Par exemple, un jeu sur tablette propose aux patients de chercher dans un refrigérateur virtuel les ingrédients pour cuisiner une pizza. "Ca nous permet de fournir aux malades un outil pour faire travailler la mémoire et la capacité à planifier des actions dans le bon ordre", explique Pierre-David Petit, l'un des chercheurs du centre. Le problème c'est que chez les personnes âgées, il y a certaines réticences à pianoter sur un écran. Georges, un niçois de 77 ans, n'est pas convaincu.

C'est sympa mais je ne le referai pas chez moi. A mon âge, j'ai autre chose à faire.


 

La plupart des patients du centre finissent quand même par se laisser convaincre. Ils repartent avec une tablette prêtée pour un mois. Et chaque semaine, leurs résultats sont retanscrits en données chiffrées interprétables par le médecin qui peut ainsi évaluer les progrès ou au contraire les régressions du patient. "Les serious games permettent de lutter contre l'apathie des malades c'est-à-dire la perte d'initiative, de motivation", assure le docteur Philippe Robert, directeur de l'institut Claude Pompidou.  

C'est très fréquent dans la maladie d'Alzheimer.
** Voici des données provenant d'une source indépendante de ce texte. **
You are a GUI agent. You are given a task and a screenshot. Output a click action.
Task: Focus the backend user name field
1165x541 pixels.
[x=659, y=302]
Au contraire, grâce aux jeux, la compétition, le loisir, les patients sont remotivés.


 

La plupart des serious games dans le domaine de la santé sont fabriqués à Paris dans le premier laboratoire commun de recherche en e-santé,  Brain e-novation. Il s'agit d'une collaboration entre, d'une part l'Institut du Cerveau et de la Moelle de l'hôpital de la Pitié Salpêtrière; et d'autre part le groupe Genious, un développeur de serious games.

Parmi les jeux les plus récents : Voracy Fish, un jeu de réeducation des membres supérieurs pour les personnes hémiplégiques qui ont été victimes d'un AVC, un accident vasculaire cérebral. Le serious game fonctionne avec une camera Kinect. "Le patient fait des mouvements très précis", explique Pierre Foulon, chargé de la e-santé au sein du groupe Genious. "Disto, c'est-à-dire la main qui s'éloigne du corps, ou proximo, la main qui revient vers le corps. Et il peut faire travailler son bras malade en s'aidant avec sa main saine".

Voracy Fish, l'un des serious games developpés par le groupe Genious

L'idée c'est surtout de permettre aux patients de faire des économies. "Quelqu'un qui ramène sa santé à domicile a moins de coût de déplacement, et encombre moins les plateaux de réeducation", détaille Pierre Foulon. Et ça n'est pas négligeable quand on sait que le coût sociétal des maladies neurologiques en Europe est évalué à 200 milliards d'euros par an.

Le serious game Ehpad'panic permet de former le personnel des maisons de retraite.